Entre as melhores canções do álbum estão “Near the Memorials to Vietnam and Lincoln”, que observa a movimentação cotidiana de trabalhadores e crianças num parque que homenageia a guerra sob um arranjo suntuoso que une guitarra, violino, acordeom, mellotrom e harmônica; já “The Ministry of Defence” é conduzida por uma tonelada de riffs de guitarra e saxofone que tentam desenhar o caos de um prédio bombardeado.

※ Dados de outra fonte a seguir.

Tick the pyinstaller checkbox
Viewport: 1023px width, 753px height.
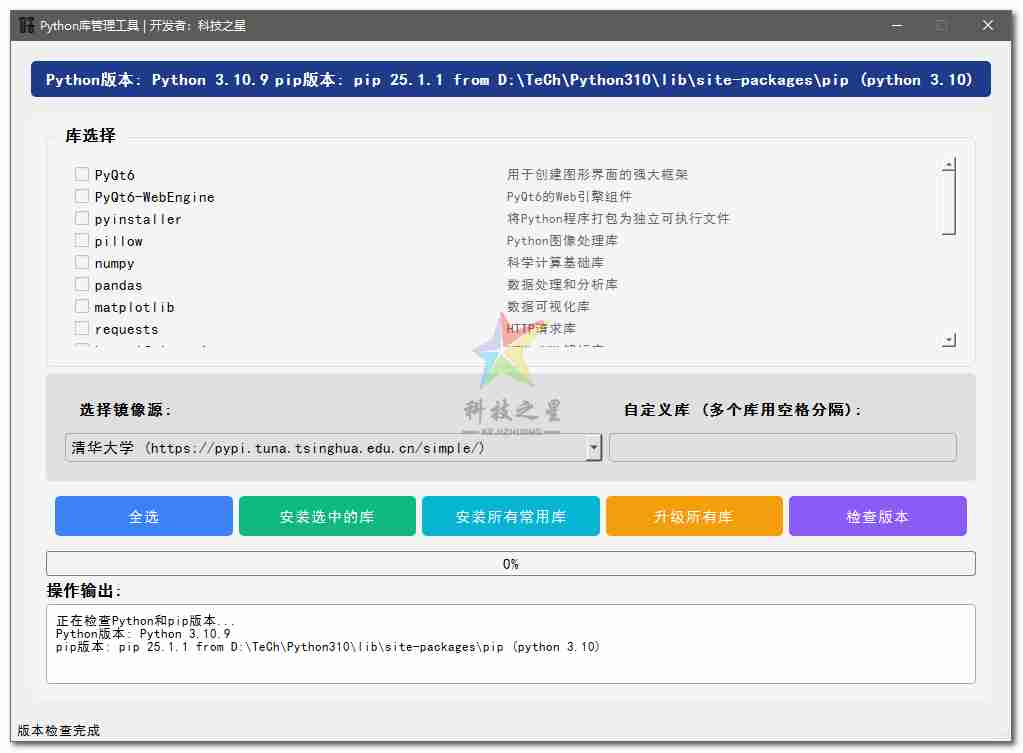click(82, 219)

PJ lista tudo o que vê (“grafites em árabe, merda humana, seringas, laminas de barbear, uma mandíbula, um fantasma de uma menina que corre e se esconde”) para concluir: “É assim que o mundo vai acabar”. A narrativa trágica ganha sequencia na densa / tensa “A Line in the Sand”, que abre com uma frase forte (“Como parar os assassinatos? Já deveríamos ter aprendido”) para contar: “Eu vi uma família comendo a pata congelada de um cavalo”.

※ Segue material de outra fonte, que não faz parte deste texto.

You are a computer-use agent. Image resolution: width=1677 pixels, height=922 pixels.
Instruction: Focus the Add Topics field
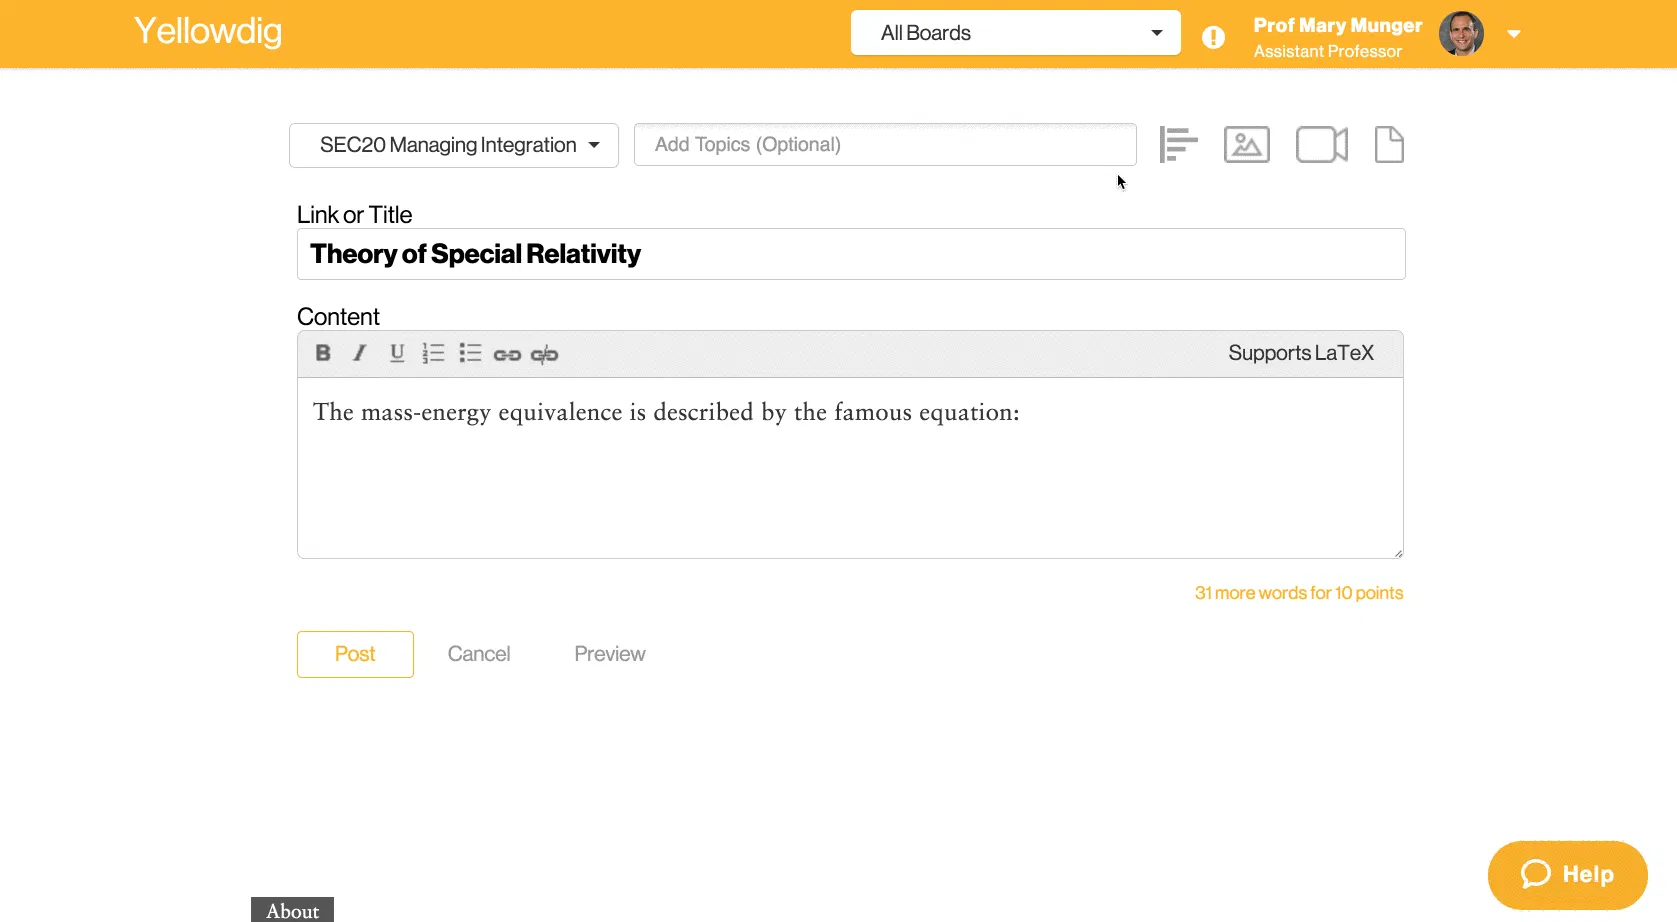(885, 145)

Conduzida por um grande arranjo de sax (base e solo), “Chain of Keys” é um blues arrastado que flagra uma mulher de Kosovo que guarda as chaves das casas dos vizinhos que partiram, caso eles voltem (“Os vizinhos não vão voltar”, diz a letra). Outro dos destaques do disco, “The Orange Monkey” soa como uma faixa do Arcade Fire fase-“Neon Bible”, da letra cantada em coro galopante no começo até o coro vocal na segunda metade. “Medicinals” é talvez a canção mais PJ Harvey do álbum, e contrapõe a sabedoria indígena (esquecida) dos remédios feitos com plantas medicinais com “um novo analgésico para os povos nativos” que entorpece uma torcedora do time Washington Redskins numa cadeira de rodas: o álcool.

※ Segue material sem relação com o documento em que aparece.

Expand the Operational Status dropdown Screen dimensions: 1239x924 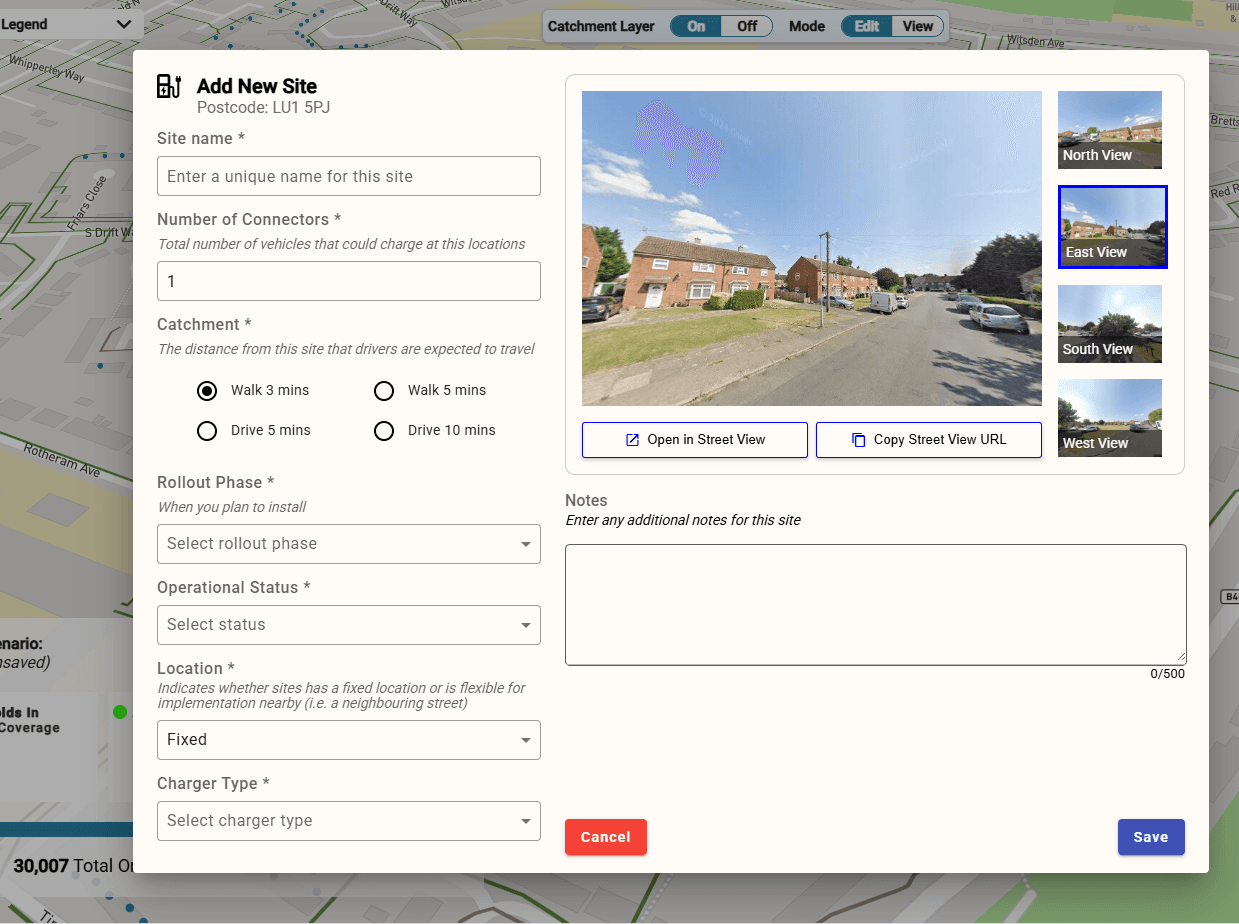(x=348, y=625)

“That’s What They Want”, um bluezaço do gaitista Jerry “Boogie” McCain lançado em 1956, introduz e funciona com base para “The Ministry of Social Affairs”, que mantém o tema original da canção de McCain como foco: a sedução do dinheiro (“Money honey”). PJ usava a passagem da Bíblia em que Jesus expulsa os cambistas do Templo como que dizendo que devemos fazer o mesmo com os políticos que, hoje em dia, não ajudam as pessoas. O arranjo evolui com uma linha insinuante de sax, que entorta o arranjo e leva o ouvinte, cambaleante, para o trecho final do álbum, aberto com “The Wheel”, primeiro single do disco, que sugere que, tal qual uma roda, as guerras são um ciclo fadado a acontecer sempre (para nosso desespero). Na letra, PJ observa quatro crianças brincando em balanços de um parquinho abandonado e as imagina desaparecendo diante da chega dos 28 mil soldados sérvios.

Para fechar “The Hope Six Demolition Project”, uma coda tristíssima chamada “Dólar, Dólar”, a frase que PJ, de dentro do carro, ouve uma criança pedir e, sem que possa fazer algo enquanto observa ela sumir no retrovisor, atesta: “Todas as minhas palavras foram engolidas”. Se a cantora abre o disco como a passageira de um carro que apenas anota as observações de seu guia, sem emitir juízos, na última canção do disco ela “participa” ativamente da ação, pois ainda que não faça gestos, se sente tocada pela imagem, pela voz que ouve gritando “Dólar, Dólar”, e se sente impotente diante da cena, que ela irá carregar dolorosamente consigo dali em diante.

Em seu segundo álbum político (seguido), PJ salta 100 anos para atestar que as atrocidades da Primeira Guerra Mundial que ela pesquisou e transformou no tema central de “Let England Shake” infelizmente continuam acontecendo nos dias de hoje, ainda que muita gente finja não ver – não à toa, alguns críticos apelidaram o disco de “Let American Shake”. De maneira jornalística, “The Hope Six Demolition Project” descreve o cenário de um mundo doente, refém do capitalismo cego, da falta de humanidade das pessoas e da crueldade de governantes. É um disco tão potente musicalmente quanto doloroso tematicamente, lançando no ar uma porção de questões que merecem discussão e reflexão. É possível ansiar mais de uma obra de arte?